EXERCISE GOAL: Please turn the part of the data below that begins with the line containing "Task: Open Quarantine via the radiation icon" and continues through the end of the data into a Markdown table with the columns Row and Data line, numbering each line and omitting blank ones. Convert only that part, and leave the pictures out of your answer.

─── ENTRIES SUPPLIED

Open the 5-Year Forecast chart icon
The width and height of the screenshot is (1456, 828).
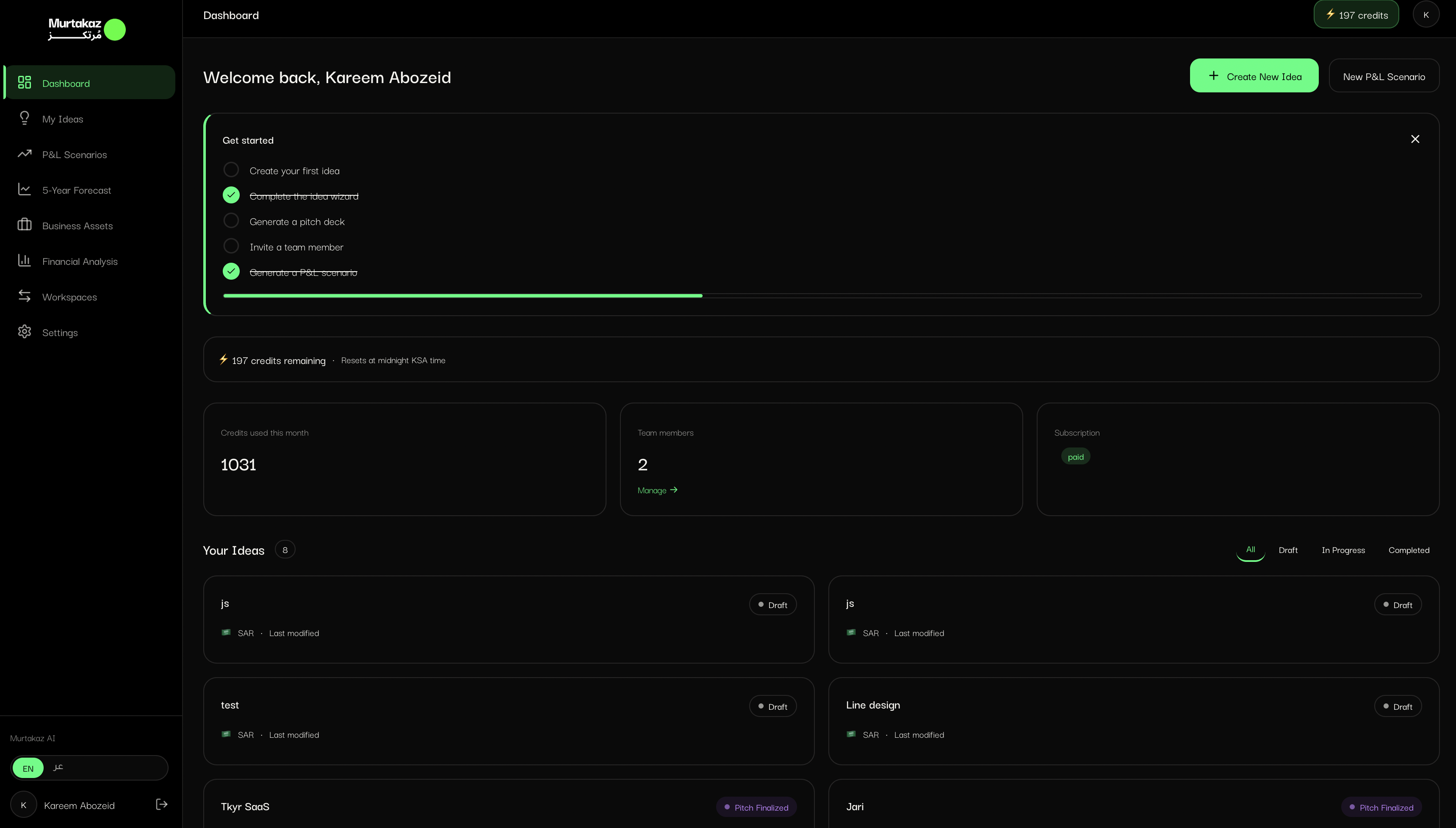click(x=25, y=189)
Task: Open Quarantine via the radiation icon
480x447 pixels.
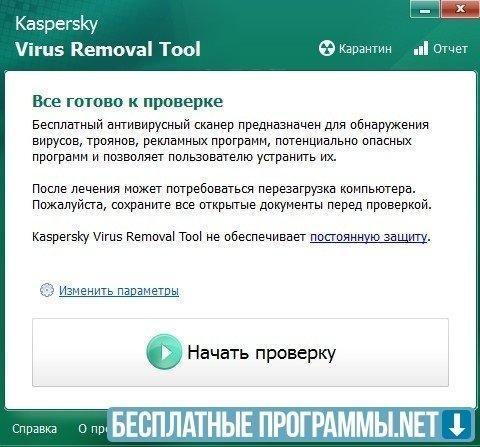Action: click(326, 49)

──────

REPLY TO THE EXERCISE:
| Row | Data line |
|---|---|
| 1 | Task: Open Quarantine via the radiation icon |
| 2 | 480x447 pixels. |
| 3 | Action: click(326, 49) |